Iran: la pollution a tué 4460 personnes en un an à Téhéran

Des nuages de pollution au-dessus de la capitale iranienne Téhéran, en juillet 2009
Des nuages de pollution au-dessus de la capitale iranienne Téhéran, en juillet 2009 - © Behrouz Mehri

La pollution a tué 4460 personnes à Téhéran au cours de la dernière année iranienne (mars 2011-mars 2012), a déclaré Hassan Aghajani, conseiller du ministre de la Santé cité dimanche par les médias iraniens.

"Au cours de l'année dernière, 4460 personnes sont mortes à cause de la pollution", a indiqué Hassan Aghajani.

Pour la seconde fois en un mois, les autorités ont fermé samedi les administrations, les écoles et les universités en raison d'un taux de pollution élevé. Elles ont aussi imposé la circulation alternée pour diminuer le trafic automobile, principal cause de pollution.

Les voitures iraniennes consomment en moyenne plus que dans les autres pays, avec une qualité d'essence généralement inférieure.

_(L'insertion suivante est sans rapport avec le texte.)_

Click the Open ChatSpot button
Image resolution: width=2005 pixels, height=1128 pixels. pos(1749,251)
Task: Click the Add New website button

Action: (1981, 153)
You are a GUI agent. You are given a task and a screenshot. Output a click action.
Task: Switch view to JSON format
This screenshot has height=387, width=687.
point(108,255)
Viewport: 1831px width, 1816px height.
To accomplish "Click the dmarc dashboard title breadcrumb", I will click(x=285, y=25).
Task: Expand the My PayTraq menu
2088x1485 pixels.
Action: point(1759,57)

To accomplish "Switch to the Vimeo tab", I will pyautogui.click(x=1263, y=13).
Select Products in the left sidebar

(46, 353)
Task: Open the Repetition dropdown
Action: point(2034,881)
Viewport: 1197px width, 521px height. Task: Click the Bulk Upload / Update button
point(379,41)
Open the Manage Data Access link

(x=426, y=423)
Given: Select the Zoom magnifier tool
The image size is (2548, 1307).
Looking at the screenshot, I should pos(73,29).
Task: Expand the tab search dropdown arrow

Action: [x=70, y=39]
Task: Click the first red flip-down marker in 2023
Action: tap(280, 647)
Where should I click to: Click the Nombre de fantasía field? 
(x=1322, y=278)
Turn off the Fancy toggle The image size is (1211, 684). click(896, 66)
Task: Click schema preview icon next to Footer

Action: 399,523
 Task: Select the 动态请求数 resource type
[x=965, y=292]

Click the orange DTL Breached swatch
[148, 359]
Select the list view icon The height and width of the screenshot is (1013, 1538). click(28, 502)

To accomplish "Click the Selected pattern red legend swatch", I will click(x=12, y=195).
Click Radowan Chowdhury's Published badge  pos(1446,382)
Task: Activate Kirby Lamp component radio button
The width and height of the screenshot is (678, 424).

Selon le directeur de la société de contrôle de l'air, Youssef Rachidi, l'essence produite en Iran contient "entre 2% et 3%" d'éléments cancérigènes, "alors que ce taux doit être inférieur à 1%", a rapporté le quotidien réformateur Bahar.

De même, le taux de sulfure de l'essence est plus de trois fois supérieur aux normes internationales.

L'Iran produit plus de 60 millions de litres d'essence, ce qui correspond à peu près à sa consommation. Les responsables du ministère du Pétrole ont promis d'améliorer la qualité de l'essence pour satisfaire aux normes de l'essence euro 4 et euro 5, utilisée dans les pays européens. Mais pour l'instant, une grande partie de l'essence produite est de qualité euro 2.

Téhéran est l'une des villes les plus polluées au monde, en raison de sa situation géographique, à 1500 mètres d'altitude dans une cuvette entourée de montagnes, et de la circulation automobile qui augmente régulièrement dans cette capitale de 8 millions d'habitants.